Carroll is notable for her long and storied career as a journalist and advice columnist. But she’ll be forever remembered as the woman who sued the president for sexual abuse and won. In 2023, Donald Trump was found liable for defamation and sexual abuse. In 2024, a jury found him guilty of defaming Carroll and ordered him to pay her $83 million, an amount that she has yet to see a dime of. Recently, a court ruled that the State Department cannot step in as the defendant on behalf of the president. Carroll, now 81, might not live long enough to see the payout.
But she’s still here, still writing, still fighting. Her book, “Not My Type,” is an account of her trials against the president. The litany of humiliations that lawyers, journalists and the public subjected her to. Picking apart her sex life, her looks, her career — and why she didn’t scream. It would be easy to read the book as a tragedy, but in the hands of Carroll, a singular stylist who uses quick asides, charming anecdotes, goofball humor and court transcripts to detail her fight against the most powerful man in America, it feels hopeful.
She’s not a woman defined by the worst men who have ever touched her.

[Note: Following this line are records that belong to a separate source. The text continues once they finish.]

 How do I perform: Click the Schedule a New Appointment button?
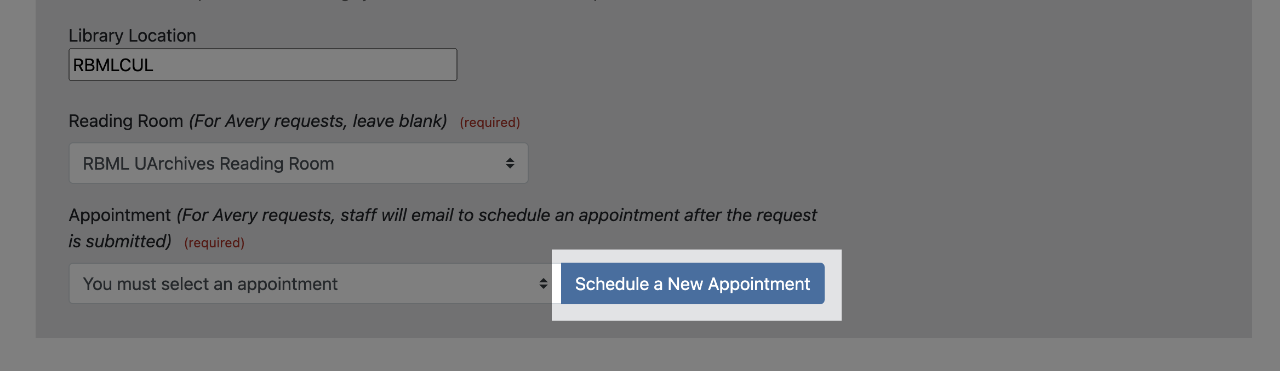tap(692, 284)
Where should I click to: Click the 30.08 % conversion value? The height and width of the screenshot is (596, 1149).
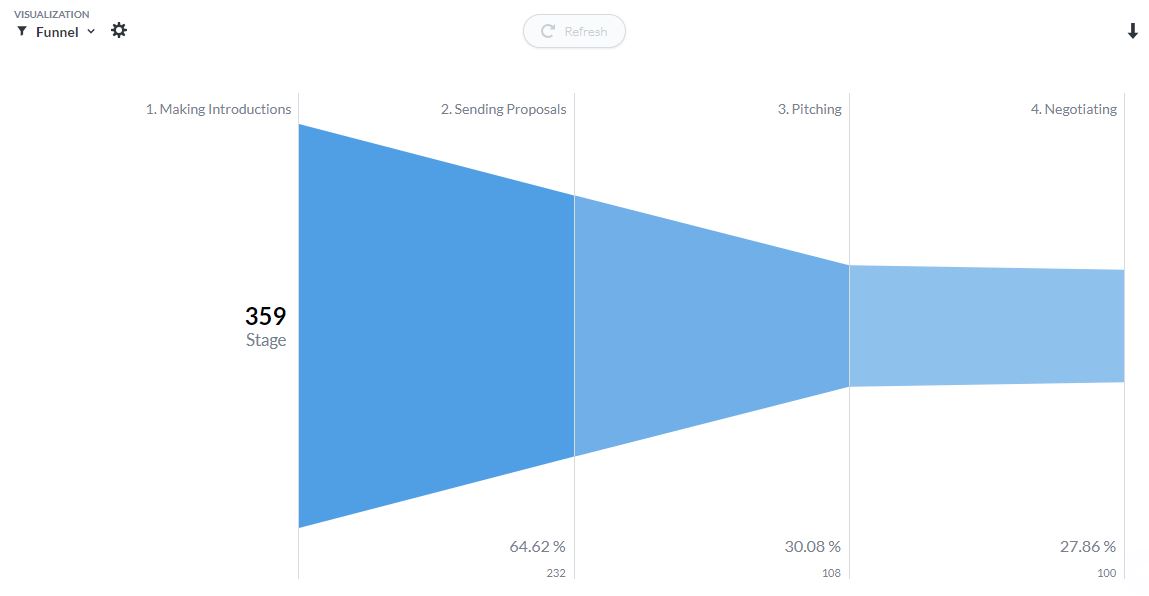(813, 547)
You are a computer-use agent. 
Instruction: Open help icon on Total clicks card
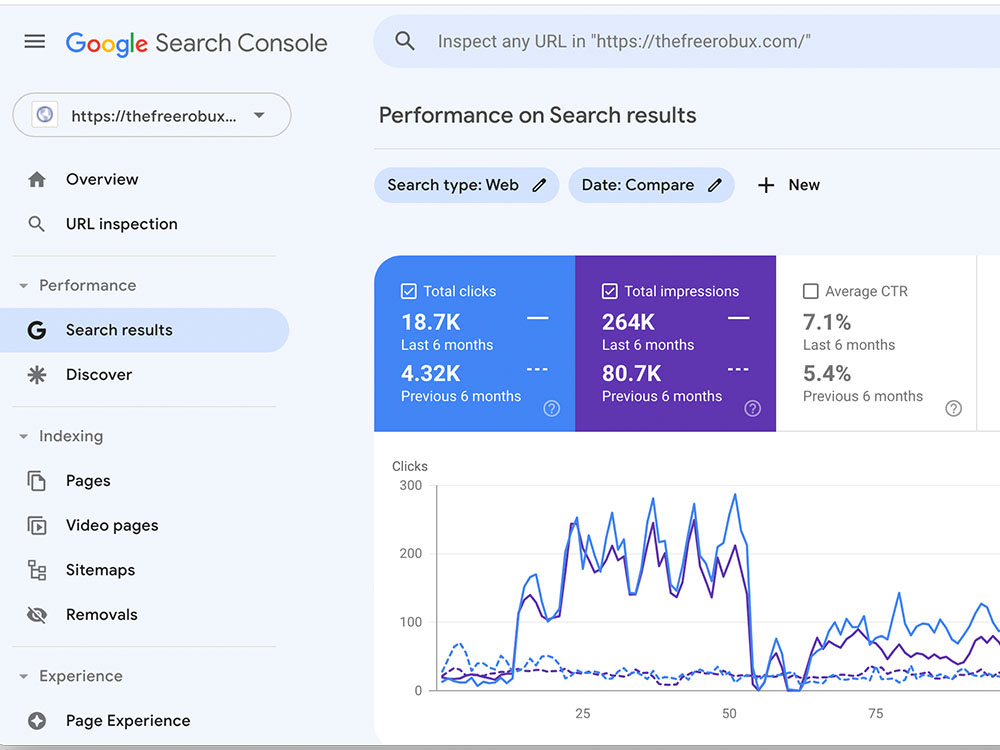click(x=552, y=409)
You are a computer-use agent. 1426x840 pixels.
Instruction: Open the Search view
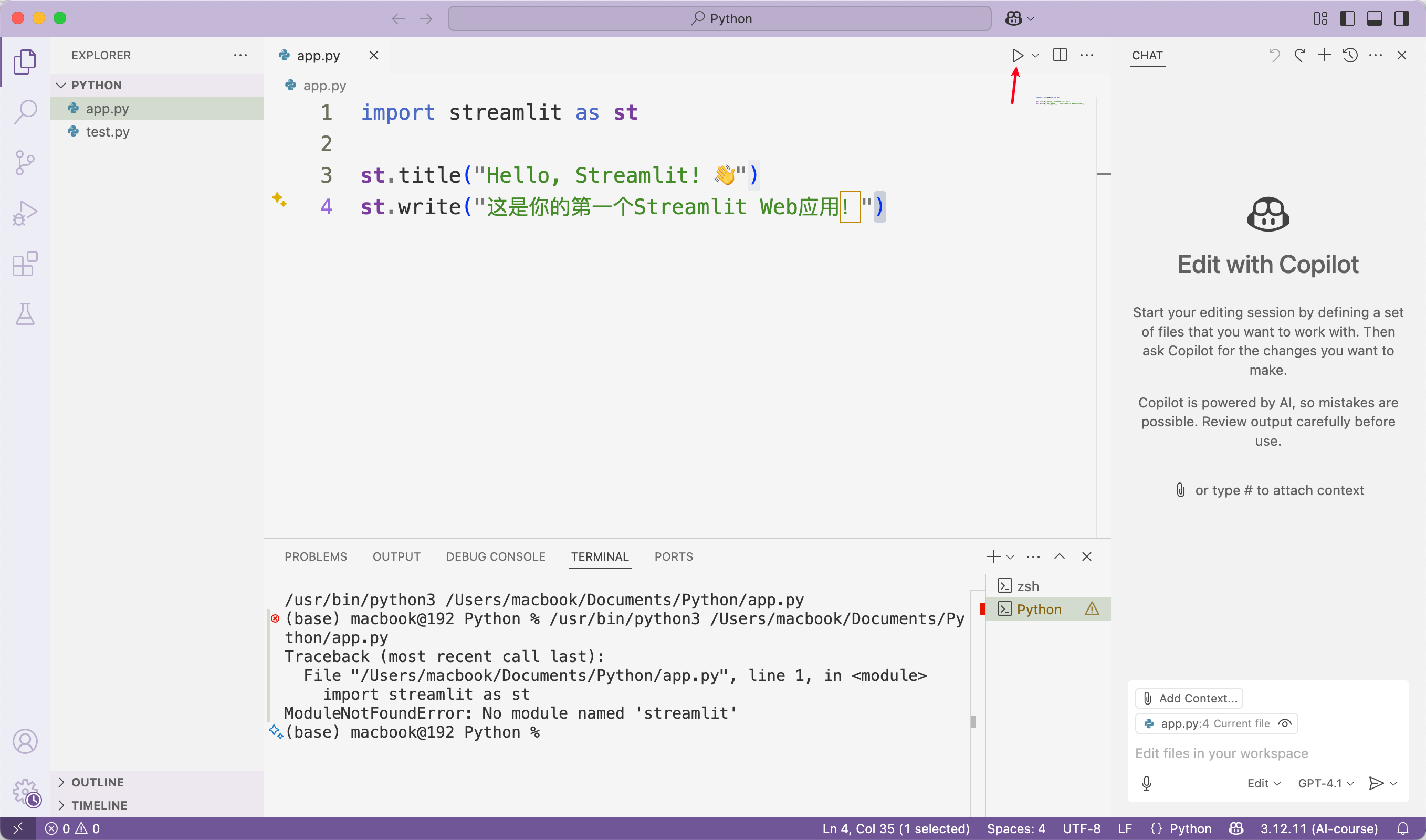25,111
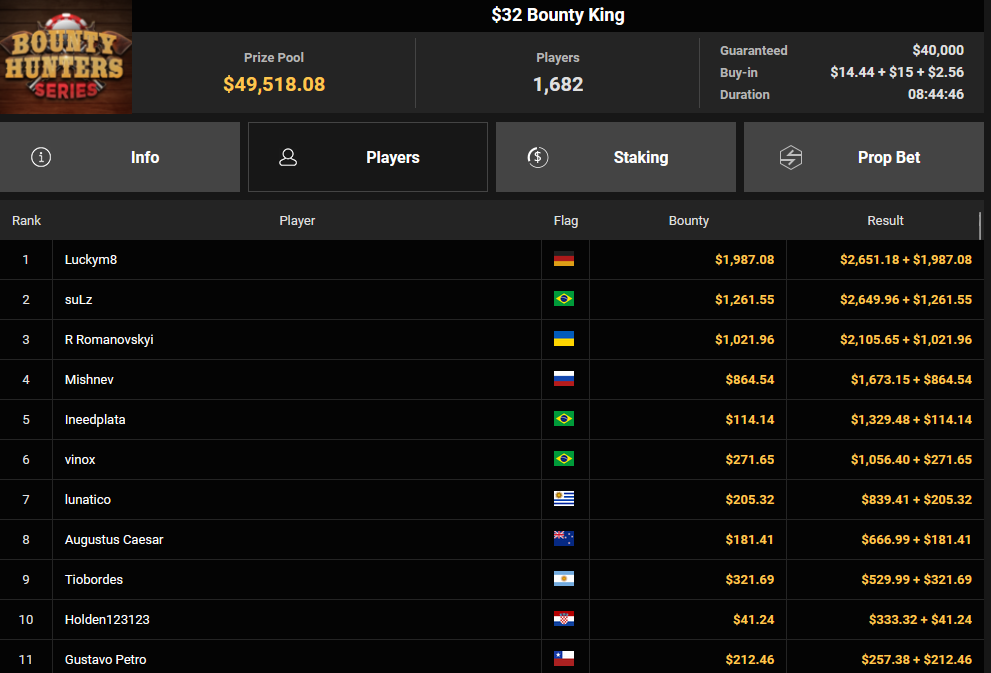Click the Result column header
The image size is (991, 673).
click(x=885, y=221)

She’s still so wholly E Jean.
She’s not a woman defined by the worst men who have ever touched her. She’s still so wholly E. Jean. Right there, on the page. Erratic. Funny. Full of life.

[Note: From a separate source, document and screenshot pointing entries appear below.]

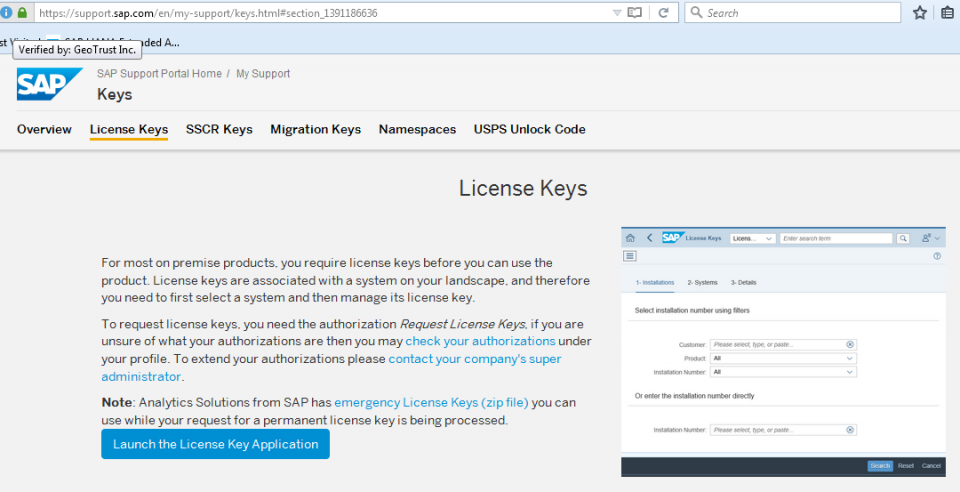The height and width of the screenshot is (492, 960).
Task: Open Reader View book icon in address bar
Action: pos(634,13)

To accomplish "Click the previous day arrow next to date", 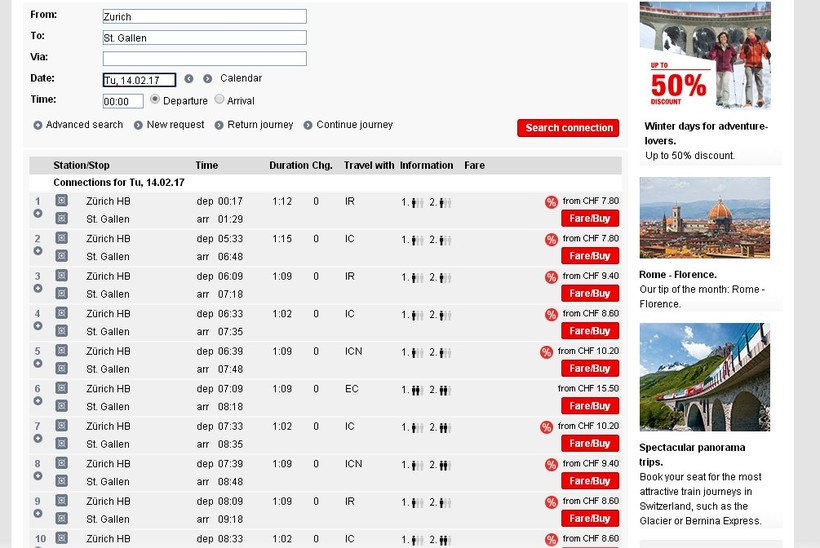I will [x=189, y=79].
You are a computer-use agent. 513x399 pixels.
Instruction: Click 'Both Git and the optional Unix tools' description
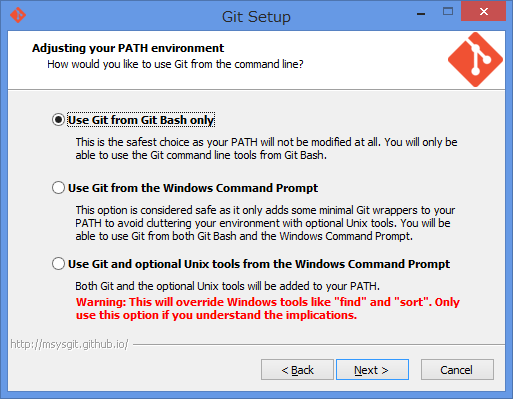coord(227,286)
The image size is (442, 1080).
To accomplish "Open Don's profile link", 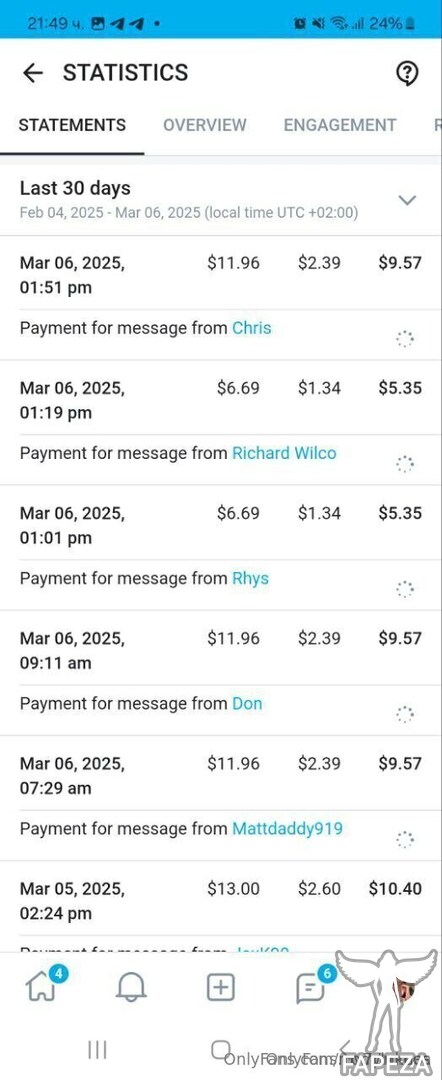I will pos(247,703).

The title of the book comes from the phrase the president used to deny Carroll’s accusations. As if men assault only women they’re attracted to. Authoritarianism, like sexual assault, is premised on rigid control. On letting people know where they belong, on deciding who is a person, and who is not, who gets to be a human and who’s just an object. The strict ordering of our lives and our bodies is foundational to contemporary fascism.

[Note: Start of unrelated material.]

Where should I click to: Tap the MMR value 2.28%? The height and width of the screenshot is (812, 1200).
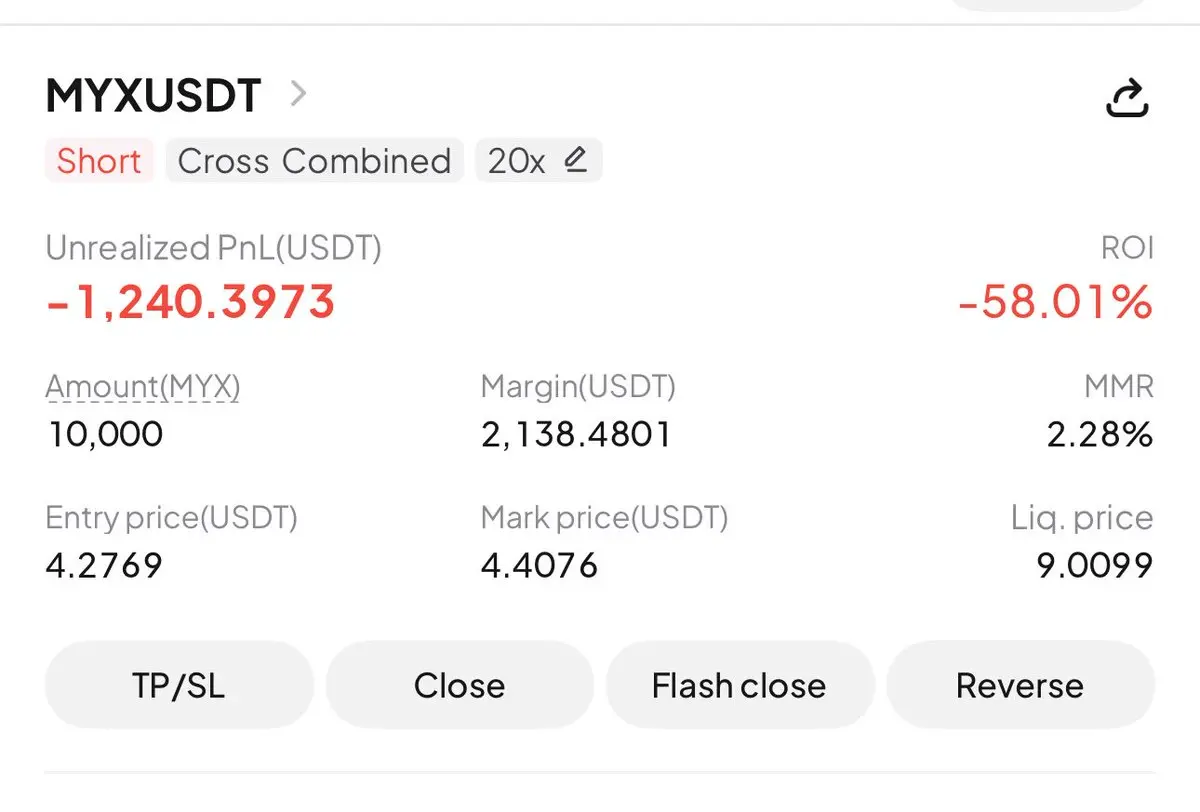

And we see the enforcement of this authoritarianism playing out with mass deportations of immigrants, women fighting for their lives in hospital parking lots, trying to decide how sick they have to be to get health care, trans people being denied health care.
Carroll herself was one such woman, who existed then and now, outside of the rigid control of gendered conformity. Sure, she was a beauty queen, but she was also ambitious, divorced (twice), without children, a woman with a brash and unique voice. A woman unmanned, exuberant, beautiful and free, whom the current vice president might sneeringly call a “childless cat lady.”
A woman who kept her voice and her singular vision, even after men tried to shove her back into a dressing room and abuse her. She got out.
But I don’t know how many of us will. I think a lot about the immigrant women deported by ICE, the Black women disproportionately suffering maternal mortality, trans women denied their rights, the women and children leveled by American bombs in foreign countries. So many of the women who spoke up during the #MeToo movement of 2017 never saw justice. This is a presidency built on the bodies of women. But we don’t all have to play along.
This book and Carroll are living testaments to the wisdom of the late columnist Molly Ivins, herself a woman who resisted boundaries, who exhorted people to “keep fighting for freedom and justice, beloveds, but don’t forget to have fun doin’ it. Be outrageous … rejoice in all the oddities that freedom can produce.” What E. Jean Carroll has given us is not just an account of a trial, but a manual for a fight. A field guide for fighting fascism and winning, and not just winning but triumphing and remaining wholly, exuberantly, exasperatingly human.